• EXERCISE DIRECTIONS:
One number is the whole answer: how many lines of the records include "Task".

[Collection entries]
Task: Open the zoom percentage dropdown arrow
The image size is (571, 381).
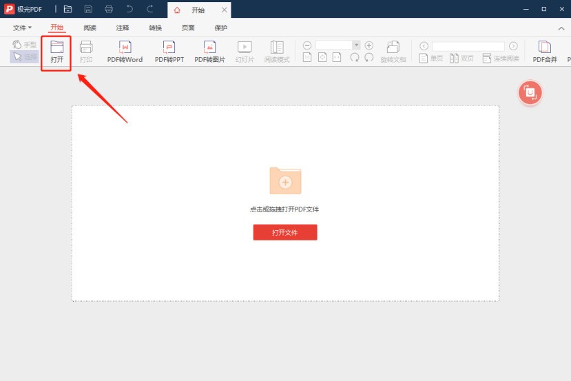Action: (356, 45)
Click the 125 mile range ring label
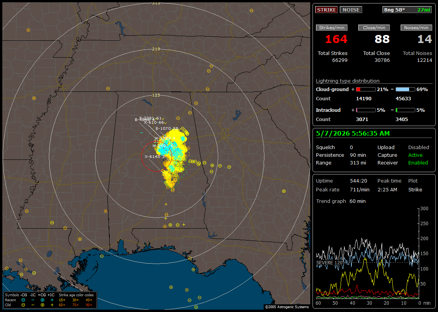Screen dimensions: 438x312 pos(156,95)
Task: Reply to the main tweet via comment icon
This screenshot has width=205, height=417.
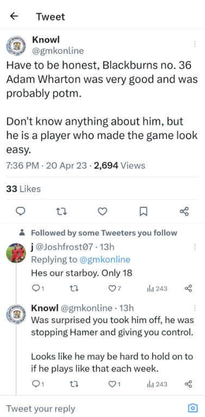Action: coord(21,211)
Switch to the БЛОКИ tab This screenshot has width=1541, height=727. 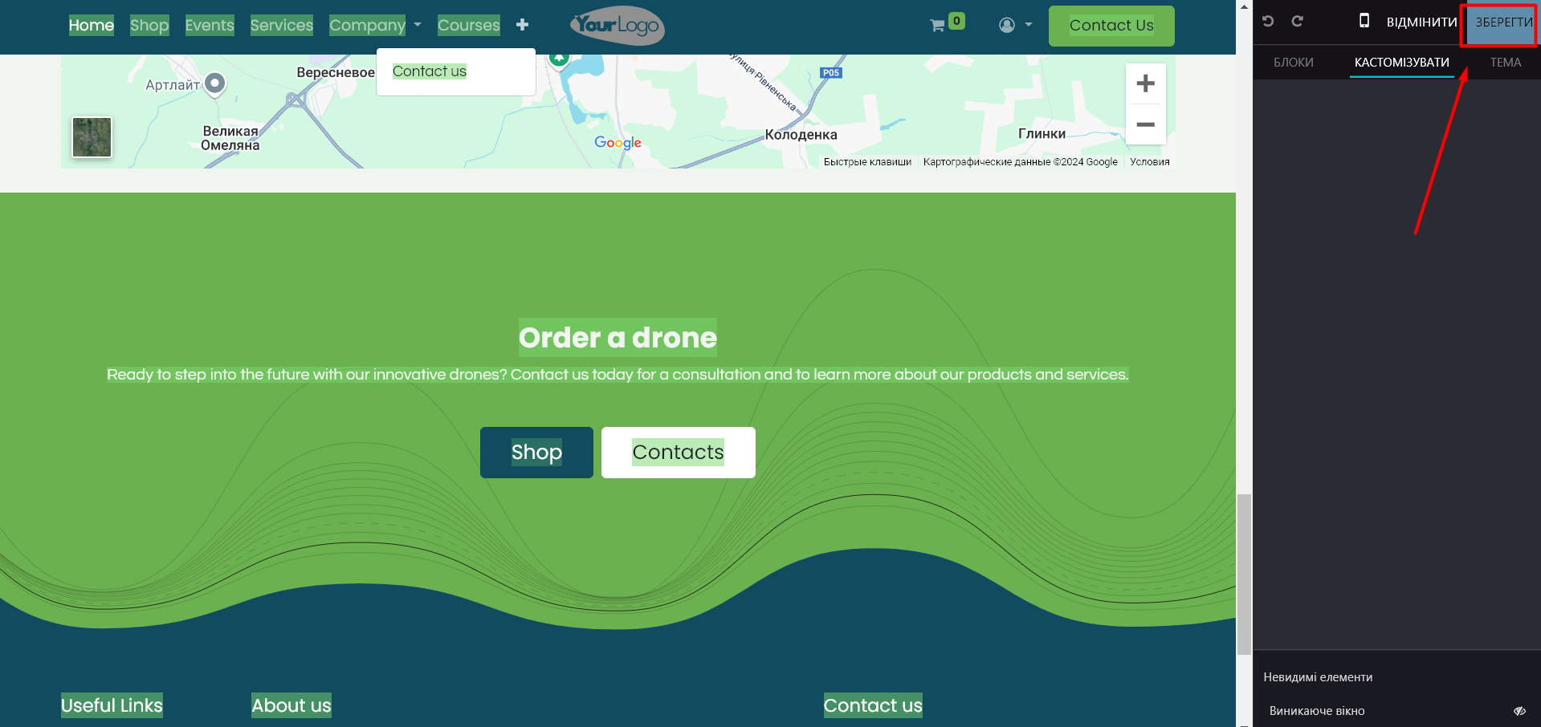click(1293, 63)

• EXERCISE SOLUTION:
2